◆ Saved data entries:
┌──
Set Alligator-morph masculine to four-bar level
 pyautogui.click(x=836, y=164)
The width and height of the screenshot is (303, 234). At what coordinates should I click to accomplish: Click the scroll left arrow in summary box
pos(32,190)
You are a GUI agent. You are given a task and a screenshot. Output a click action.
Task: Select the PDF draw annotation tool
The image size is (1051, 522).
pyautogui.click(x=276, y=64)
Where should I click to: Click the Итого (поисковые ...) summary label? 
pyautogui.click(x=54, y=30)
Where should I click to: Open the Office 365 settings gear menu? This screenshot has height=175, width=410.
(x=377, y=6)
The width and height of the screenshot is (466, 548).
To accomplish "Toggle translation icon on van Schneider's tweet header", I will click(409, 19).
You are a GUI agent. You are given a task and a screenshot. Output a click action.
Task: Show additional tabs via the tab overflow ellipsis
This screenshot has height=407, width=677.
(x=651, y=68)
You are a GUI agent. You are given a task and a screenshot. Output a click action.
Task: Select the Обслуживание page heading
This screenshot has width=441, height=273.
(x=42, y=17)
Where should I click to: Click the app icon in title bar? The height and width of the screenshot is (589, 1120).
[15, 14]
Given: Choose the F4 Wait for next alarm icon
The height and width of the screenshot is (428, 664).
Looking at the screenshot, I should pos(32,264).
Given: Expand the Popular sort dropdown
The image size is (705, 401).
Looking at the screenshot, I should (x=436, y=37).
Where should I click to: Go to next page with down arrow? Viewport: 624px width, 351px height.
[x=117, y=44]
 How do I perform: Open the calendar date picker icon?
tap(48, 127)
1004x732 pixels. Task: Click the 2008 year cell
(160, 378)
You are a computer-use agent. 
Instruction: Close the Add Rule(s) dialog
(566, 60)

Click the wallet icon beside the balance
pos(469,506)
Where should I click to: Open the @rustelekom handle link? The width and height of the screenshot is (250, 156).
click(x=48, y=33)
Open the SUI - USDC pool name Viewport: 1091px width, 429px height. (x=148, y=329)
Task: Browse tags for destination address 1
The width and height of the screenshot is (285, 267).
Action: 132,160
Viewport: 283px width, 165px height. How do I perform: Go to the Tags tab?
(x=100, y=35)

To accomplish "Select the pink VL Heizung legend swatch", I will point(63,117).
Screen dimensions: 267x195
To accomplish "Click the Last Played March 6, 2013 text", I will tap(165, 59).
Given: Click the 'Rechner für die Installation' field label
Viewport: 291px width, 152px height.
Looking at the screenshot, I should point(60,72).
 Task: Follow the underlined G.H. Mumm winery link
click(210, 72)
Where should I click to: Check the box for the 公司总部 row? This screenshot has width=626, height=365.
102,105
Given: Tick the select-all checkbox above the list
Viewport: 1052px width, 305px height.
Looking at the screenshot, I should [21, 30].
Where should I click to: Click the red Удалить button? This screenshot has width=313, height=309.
└──
◆ Assigned task: Once the line with "Task: Follow the" is located in the data above, repeat it and every later line through the end, exactly.

◆ Task response:
 Task: Follow the underlined G.H. Mumm winery link
click(210, 72)
Where should I click to: Check the box for the 公司总部 row? This screenshot has width=626, height=365.
102,105
Given: Tick the select-all checkbox above the list
Viewport: 1052px width, 305px height.
Looking at the screenshot, I should [21, 30].
Where should I click to: Click the red Удалить button? This screenshot has width=313, height=309.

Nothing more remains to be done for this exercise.